Extensive investigations have been published on the cellular protective roles of Nrf2 against various toxicants and diseases [4], [9], [10]. Recently, the Nrf2-Keap1 signaling pathway has garnered increasing attention in the field of energy metabolism [11][16]. Our laboratory has explored the potential role of Nrf2 during the pathophysiological progression of type I diabetes [17], fatty liver disease [18], as well as high-fat diet-induced obesity [19] and glucose intolerance [20] in mice.

Whereas the aforementioned reports investigated the role of the Nrf2-Keap1 system under circumstances of nutrient surplus, the current study explores the potential function of Nrf2 signaling on energy allocation during food deprivation. To achieve this goal, Nrf2-null, wild-type (WT), Keap1-knockdown (K1-KD; enhanced Nrf2 activation in all tissues), and Keap1 hepatocyte-specific-knockout (K1-HKO; maximum Nrf2 activation in the liver and enhanced Nrf2 activation in other tissues) mice [8] were subjected to 24-h fasting.
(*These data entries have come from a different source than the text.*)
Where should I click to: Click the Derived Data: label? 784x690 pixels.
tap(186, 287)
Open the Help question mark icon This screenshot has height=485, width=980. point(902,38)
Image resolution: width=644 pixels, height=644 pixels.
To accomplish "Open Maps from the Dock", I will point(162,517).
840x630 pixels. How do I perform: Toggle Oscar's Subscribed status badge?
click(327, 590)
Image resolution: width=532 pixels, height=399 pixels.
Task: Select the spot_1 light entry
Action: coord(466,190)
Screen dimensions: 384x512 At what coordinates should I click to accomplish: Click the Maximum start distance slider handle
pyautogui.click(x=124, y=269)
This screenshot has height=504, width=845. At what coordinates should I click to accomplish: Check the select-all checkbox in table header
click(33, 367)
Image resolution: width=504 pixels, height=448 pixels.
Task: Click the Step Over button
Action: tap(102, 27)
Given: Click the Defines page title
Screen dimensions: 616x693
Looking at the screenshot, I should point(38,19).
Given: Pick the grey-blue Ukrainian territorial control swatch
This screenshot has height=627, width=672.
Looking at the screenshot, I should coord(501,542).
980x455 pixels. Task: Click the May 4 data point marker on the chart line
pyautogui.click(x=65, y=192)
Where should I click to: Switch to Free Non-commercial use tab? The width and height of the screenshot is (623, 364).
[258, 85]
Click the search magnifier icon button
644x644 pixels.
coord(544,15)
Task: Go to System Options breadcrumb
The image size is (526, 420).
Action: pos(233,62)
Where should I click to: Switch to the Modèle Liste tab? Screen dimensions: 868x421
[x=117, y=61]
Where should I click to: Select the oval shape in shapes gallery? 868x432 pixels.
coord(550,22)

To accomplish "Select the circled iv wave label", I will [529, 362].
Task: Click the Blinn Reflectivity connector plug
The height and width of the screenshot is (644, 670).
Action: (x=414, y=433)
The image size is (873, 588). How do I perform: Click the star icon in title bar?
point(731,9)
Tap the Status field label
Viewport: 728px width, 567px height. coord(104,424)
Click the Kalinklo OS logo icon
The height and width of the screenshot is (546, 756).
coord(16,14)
Metabolic parameters in blood and liver as well as expression of genes involved in energy metabolism in liver were determined to elucidate the effects of graded activation of Nrf2 on energy homeostasis under the physiological condition of fasting.

Materials and Methods

Animals and Experimental Design

Nrf2 knockout (Nrf2-null) mice were kindly provided by Dr. Jefferson Chan (University of California, Irvine, CA) [21] and Keap1-knockdown (K1-KD) mice were from Dr. Masayuki Yamamoto (Tohoku University, Aoba-ku, Sendai, Japan) [22]. Keap1 hepatocyte-specific knockout (K1-HKO) mice were generated by crossing K1-KD mice and Alb-Cre+ mice, which express Cre only in hepatocytes [8]. All strains were backcrossed into more than 99% congenic C57BL/6 background, which were verified by the Jackson Laboratory (Bar Harbor, ME). Wild-type (WT) C57BL/6 mice were purchased from Charles River Laboratories, Inc. (Wilmington, MA). All mice were bred in the Laboratory Animal Facility at the University of Kansas Medical Center and housed in a temperature-, light-, and humidity-controlled environment that is accredited by the Association for Assessment and Accreditation of Laboratory Animal Care. Mice were maintained on laboratory chow (Harlan’s Teklad rodent diet #8604), and had free access to water. Male Nrf2-null, WT, K1-KD, and K1-HKO mice (n = 5, 2-mo old) were either fasted for 24 h (chow was removed from 9∶00 am to 9∶00 am next day) or maintained on the laboratory chow. In a prolonged fasting and refeeding experiment, male mice of the four genotypes (n = 3−5) were either fasted for a continuous 36-h period or fasted for 24 h and refed for 12 h. Animals were euthanized by an overdose of pentobarbital sodium. Plasma and liver were collected and stored at −80°C until use. A portion of liver was embedded in OCT (frozen tissue matrix) followed by flash freezing on dry ice. Another piece of liver was fixed in 10% formalin. The University of Kansas Medical Center Institutional Animal Care and Use Committee approved the studies.

Histopathology

Liver tissues were fixed in 10% formalin for 48 h, transferred to 70% ethanol for 48 h, and embedded in paraffin blocks for sectioning. Liver sections (5 µm) were stained with hematoxylin and eosin using standard protocols.

Blood Chemistry

Blood was taken from the tail right before each mouse was euthanized, and glucose concentration was determined using a ReliOn Ultima glucose monitor (Arkray USA, Inc., Minneapolis, MN). Concentrations of triglycerides and nonesterified fatty acids (NEFAs) in plasma were quantified using kits from Wako Diagnostics (Richmond, VA). Beta-hydroxybutyrate concentrations were determined using a kit from Cayman Chemical Company (Ann Arbor, MI) per the manufacturer’s protocol.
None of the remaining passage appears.